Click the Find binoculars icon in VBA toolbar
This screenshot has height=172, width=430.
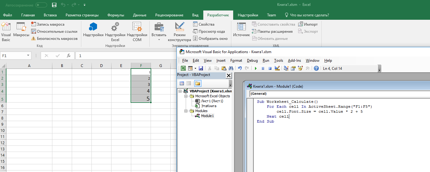(x=231, y=68)
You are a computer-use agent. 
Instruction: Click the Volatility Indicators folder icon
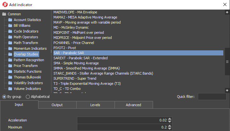[10, 83]
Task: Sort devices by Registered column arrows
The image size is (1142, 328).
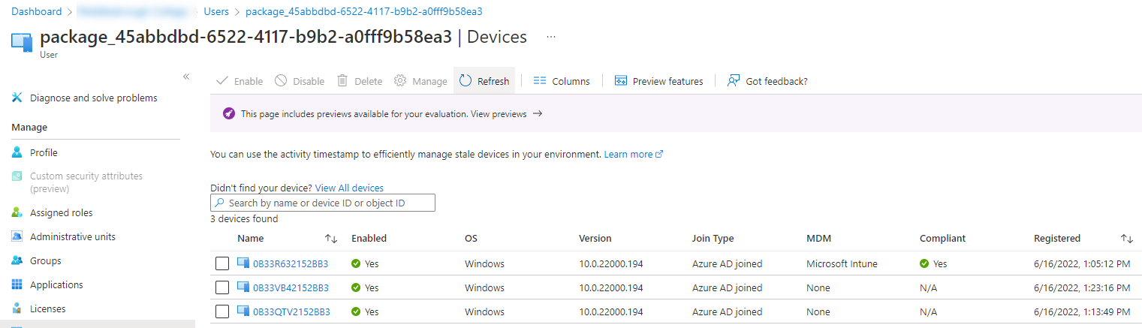Action: (1126, 239)
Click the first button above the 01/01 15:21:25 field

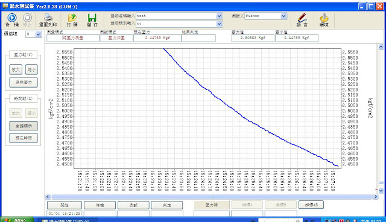pos(65,205)
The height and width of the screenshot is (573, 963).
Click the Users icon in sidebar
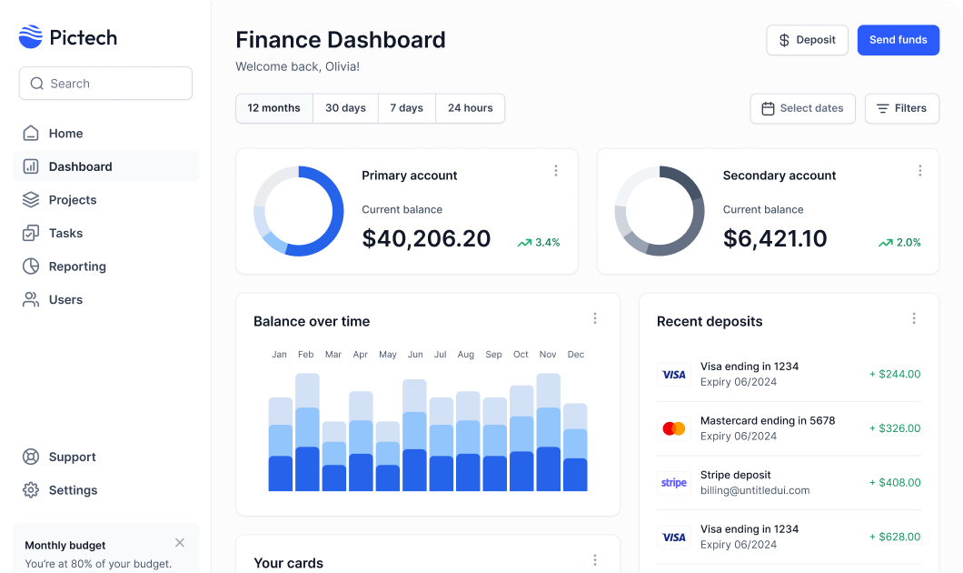pyautogui.click(x=31, y=300)
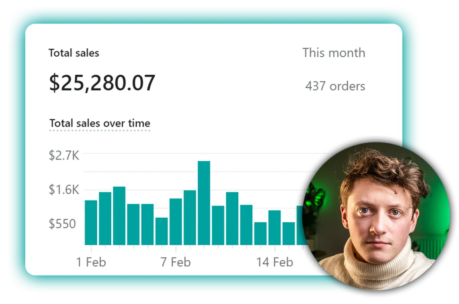Click the short bar just left of 7 Feb bar
The image size is (459, 304).
click(x=161, y=231)
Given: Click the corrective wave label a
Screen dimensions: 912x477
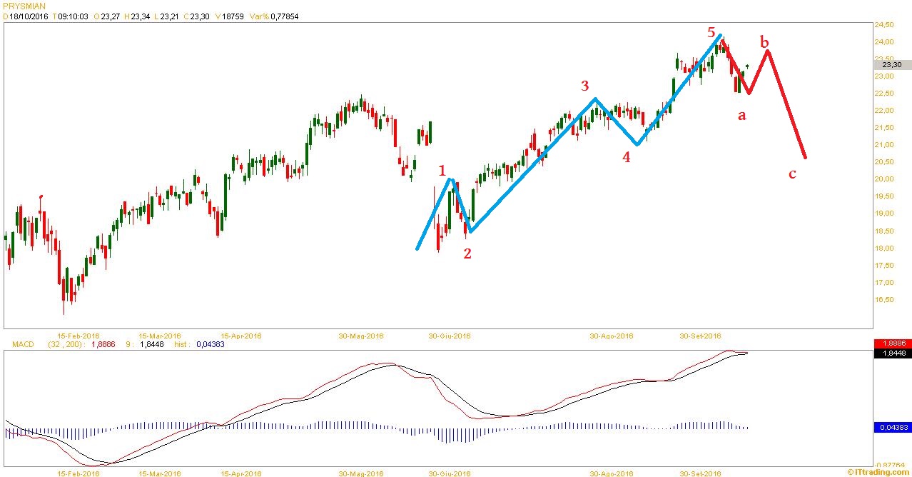Looking at the screenshot, I should pyautogui.click(x=741, y=115).
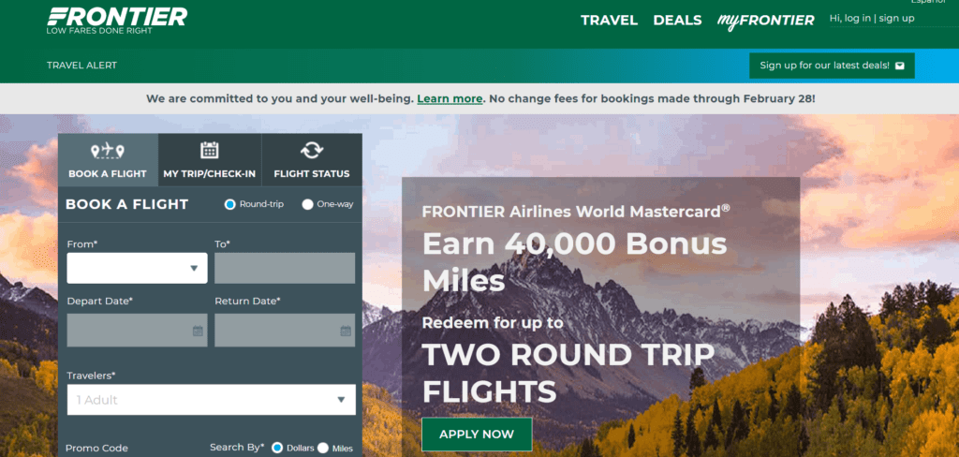This screenshot has width=959, height=457.
Task: Select the One-way radio button
Action: [x=307, y=204]
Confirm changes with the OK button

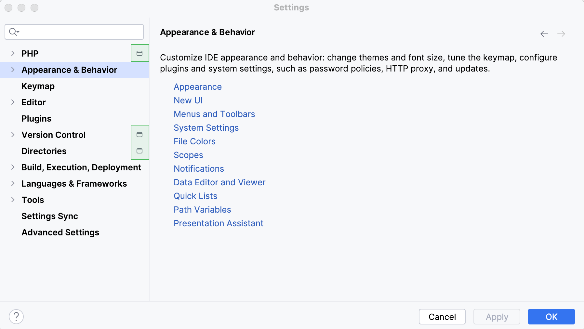pos(551,316)
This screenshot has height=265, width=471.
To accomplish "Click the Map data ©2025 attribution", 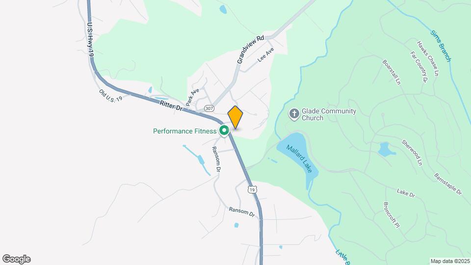I will point(450,261).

▶ _Task prompt_
Print the line above containing "You are a computer-use agent.", the line containing "Given: Click the corrective wave label a", and everything between them, exactly as written. Pictures stay out.

▶ _Written reply_
You are a computer-use agent. 
Instruction: Click the Volatility Indicators folder icon
[10, 83]
Task: Sort devices by Registered column arrows
The image size is (1142, 328).
Action: (1126, 239)
Click the first button above the 01/01 15:21:25 field

pos(65,205)
The height and width of the screenshot is (573, 963).
Click the Users icon in sidebar
pyautogui.click(x=31, y=300)
Click the short bar just left of 7 Feb bar
The image size is (459, 304).
click(x=161, y=231)
Given: Click the corrective wave label a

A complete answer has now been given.